GIVEN REQUEST:
Revise the rows from the line with "This screenshot has height=550, width=525." to the line with "tap(625, 252)", changing "Instruction" to "Directive" and leaving everything else as it stands.

-- EXCERPTED RECORDS start --

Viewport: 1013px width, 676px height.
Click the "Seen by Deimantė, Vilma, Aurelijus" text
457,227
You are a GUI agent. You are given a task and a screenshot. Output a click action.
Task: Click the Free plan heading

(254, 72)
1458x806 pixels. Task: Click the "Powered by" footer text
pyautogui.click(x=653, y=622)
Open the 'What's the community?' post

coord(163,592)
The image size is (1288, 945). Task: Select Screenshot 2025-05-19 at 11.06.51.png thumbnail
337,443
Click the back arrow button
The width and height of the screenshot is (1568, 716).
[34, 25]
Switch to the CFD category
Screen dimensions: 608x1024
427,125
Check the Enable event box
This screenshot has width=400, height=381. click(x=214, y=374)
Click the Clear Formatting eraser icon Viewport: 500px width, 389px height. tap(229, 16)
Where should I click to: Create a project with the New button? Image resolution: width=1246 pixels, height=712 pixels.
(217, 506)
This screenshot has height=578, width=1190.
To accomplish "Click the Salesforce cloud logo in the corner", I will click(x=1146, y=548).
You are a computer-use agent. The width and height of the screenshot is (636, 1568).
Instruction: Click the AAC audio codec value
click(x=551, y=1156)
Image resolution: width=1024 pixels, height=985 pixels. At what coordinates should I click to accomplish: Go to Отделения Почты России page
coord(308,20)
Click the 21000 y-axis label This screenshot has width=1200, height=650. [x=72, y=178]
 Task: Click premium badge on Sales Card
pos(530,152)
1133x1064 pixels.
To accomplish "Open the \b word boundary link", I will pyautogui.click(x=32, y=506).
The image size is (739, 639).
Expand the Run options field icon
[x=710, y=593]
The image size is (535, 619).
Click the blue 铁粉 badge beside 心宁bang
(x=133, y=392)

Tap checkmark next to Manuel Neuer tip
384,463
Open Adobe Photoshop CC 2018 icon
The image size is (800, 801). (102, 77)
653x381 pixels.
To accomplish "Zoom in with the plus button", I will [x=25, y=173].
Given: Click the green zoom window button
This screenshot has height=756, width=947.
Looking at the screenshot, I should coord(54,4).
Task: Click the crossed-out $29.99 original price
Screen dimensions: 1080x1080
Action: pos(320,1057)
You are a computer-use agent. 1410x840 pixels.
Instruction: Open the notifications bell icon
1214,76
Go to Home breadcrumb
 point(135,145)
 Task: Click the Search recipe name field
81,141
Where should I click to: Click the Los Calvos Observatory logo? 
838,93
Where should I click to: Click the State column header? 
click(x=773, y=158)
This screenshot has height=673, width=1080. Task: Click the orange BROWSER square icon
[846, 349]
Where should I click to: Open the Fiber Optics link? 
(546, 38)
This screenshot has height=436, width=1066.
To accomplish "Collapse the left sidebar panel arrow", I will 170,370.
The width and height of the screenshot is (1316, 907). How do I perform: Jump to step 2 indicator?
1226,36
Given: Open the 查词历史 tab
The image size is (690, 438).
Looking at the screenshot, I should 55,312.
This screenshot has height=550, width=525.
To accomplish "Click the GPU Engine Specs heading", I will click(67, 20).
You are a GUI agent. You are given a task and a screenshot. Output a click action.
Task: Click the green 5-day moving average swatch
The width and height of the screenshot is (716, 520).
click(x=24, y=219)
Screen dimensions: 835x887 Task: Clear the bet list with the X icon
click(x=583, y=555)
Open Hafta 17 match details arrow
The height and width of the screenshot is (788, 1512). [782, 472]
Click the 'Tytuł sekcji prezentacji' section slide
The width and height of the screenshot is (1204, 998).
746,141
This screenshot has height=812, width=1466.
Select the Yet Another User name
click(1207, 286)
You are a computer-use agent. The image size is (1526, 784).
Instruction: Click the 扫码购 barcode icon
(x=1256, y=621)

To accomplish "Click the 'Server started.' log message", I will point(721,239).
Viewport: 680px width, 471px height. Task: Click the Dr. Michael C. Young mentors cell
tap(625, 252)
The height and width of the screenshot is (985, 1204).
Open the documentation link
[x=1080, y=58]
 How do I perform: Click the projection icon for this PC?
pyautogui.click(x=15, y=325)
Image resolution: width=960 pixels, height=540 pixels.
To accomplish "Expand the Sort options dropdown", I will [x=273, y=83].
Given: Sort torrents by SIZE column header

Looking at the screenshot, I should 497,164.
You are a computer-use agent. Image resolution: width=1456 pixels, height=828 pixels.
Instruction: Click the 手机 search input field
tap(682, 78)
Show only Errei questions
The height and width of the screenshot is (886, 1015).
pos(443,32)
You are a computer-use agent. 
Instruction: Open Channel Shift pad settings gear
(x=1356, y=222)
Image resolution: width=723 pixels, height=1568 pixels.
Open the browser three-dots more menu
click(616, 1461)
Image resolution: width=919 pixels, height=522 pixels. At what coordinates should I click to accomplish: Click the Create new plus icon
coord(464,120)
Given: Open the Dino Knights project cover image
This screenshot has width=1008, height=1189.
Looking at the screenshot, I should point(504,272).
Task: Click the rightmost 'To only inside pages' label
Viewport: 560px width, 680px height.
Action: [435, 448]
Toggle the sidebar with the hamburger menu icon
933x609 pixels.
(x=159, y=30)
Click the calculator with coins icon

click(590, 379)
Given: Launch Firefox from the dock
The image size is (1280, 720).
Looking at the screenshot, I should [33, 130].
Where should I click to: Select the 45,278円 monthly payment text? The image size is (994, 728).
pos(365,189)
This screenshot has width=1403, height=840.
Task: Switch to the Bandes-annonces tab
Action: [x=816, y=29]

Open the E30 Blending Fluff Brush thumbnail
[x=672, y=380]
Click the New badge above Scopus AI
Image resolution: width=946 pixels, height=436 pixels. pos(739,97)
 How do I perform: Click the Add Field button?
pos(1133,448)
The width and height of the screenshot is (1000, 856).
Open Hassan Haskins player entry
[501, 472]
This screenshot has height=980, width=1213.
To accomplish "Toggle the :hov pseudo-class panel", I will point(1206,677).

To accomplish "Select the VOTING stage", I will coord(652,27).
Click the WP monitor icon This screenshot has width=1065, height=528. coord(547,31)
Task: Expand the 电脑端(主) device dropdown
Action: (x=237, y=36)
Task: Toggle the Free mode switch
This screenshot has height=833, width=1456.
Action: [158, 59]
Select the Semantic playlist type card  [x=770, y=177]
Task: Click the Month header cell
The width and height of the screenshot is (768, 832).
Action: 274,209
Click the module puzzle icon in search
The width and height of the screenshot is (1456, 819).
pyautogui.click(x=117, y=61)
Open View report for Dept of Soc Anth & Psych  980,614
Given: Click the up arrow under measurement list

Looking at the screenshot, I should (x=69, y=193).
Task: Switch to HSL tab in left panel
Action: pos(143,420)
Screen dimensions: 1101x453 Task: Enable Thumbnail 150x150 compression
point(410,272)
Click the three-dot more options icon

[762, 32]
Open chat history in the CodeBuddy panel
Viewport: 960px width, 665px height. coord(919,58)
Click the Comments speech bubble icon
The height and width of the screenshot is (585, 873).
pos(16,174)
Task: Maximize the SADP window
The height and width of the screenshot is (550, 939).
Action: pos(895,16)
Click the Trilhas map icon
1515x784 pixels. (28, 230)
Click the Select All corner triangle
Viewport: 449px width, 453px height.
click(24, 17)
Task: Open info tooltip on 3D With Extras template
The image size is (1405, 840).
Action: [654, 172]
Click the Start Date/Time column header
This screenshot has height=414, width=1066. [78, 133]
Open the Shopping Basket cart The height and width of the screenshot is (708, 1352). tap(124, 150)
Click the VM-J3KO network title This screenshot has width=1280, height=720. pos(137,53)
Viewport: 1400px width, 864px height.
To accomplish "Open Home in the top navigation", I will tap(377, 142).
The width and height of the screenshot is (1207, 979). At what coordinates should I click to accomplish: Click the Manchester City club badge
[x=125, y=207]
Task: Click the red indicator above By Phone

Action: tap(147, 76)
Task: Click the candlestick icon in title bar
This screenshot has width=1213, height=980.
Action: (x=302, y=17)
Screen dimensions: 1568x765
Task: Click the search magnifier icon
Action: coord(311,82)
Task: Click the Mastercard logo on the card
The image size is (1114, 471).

-- EXCERPTED RECORDS end --

RESPONSE FOR THIS EXERCISE:
This screenshot has height=550, width=525.
To accomplish "Click the GPU Engine Specs heading", I will click(67, 20).
You are a GUI agent. You are given a task and a screenshot. Output a click action.
Task: Click the green 5-day moving average swatch
The width and height of the screenshot is (716, 520).
click(x=24, y=219)
Screen dimensions: 835x887 Task: Clear the bet list with the X icon
click(x=583, y=555)
Open Hafta 17 match details arrow
The height and width of the screenshot is (788, 1512). [782, 472]
Click the 'Tytuł sekcji prezentacji' section slide
The width and height of the screenshot is (1204, 998).
746,141
This screenshot has height=812, width=1466.
Select the Yet Another User name
click(1207, 286)
You are a computer-use agent. The image size is (1526, 784).
Directive: Click the 扫码购 barcode icon
(x=1256, y=621)

To accomplish "Click the 'Server started.' log message", I will point(721,239).
Viewport: 680px width, 471px height. Task: Click the Dr. Michael C. Young mentors cell
tap(625, 252)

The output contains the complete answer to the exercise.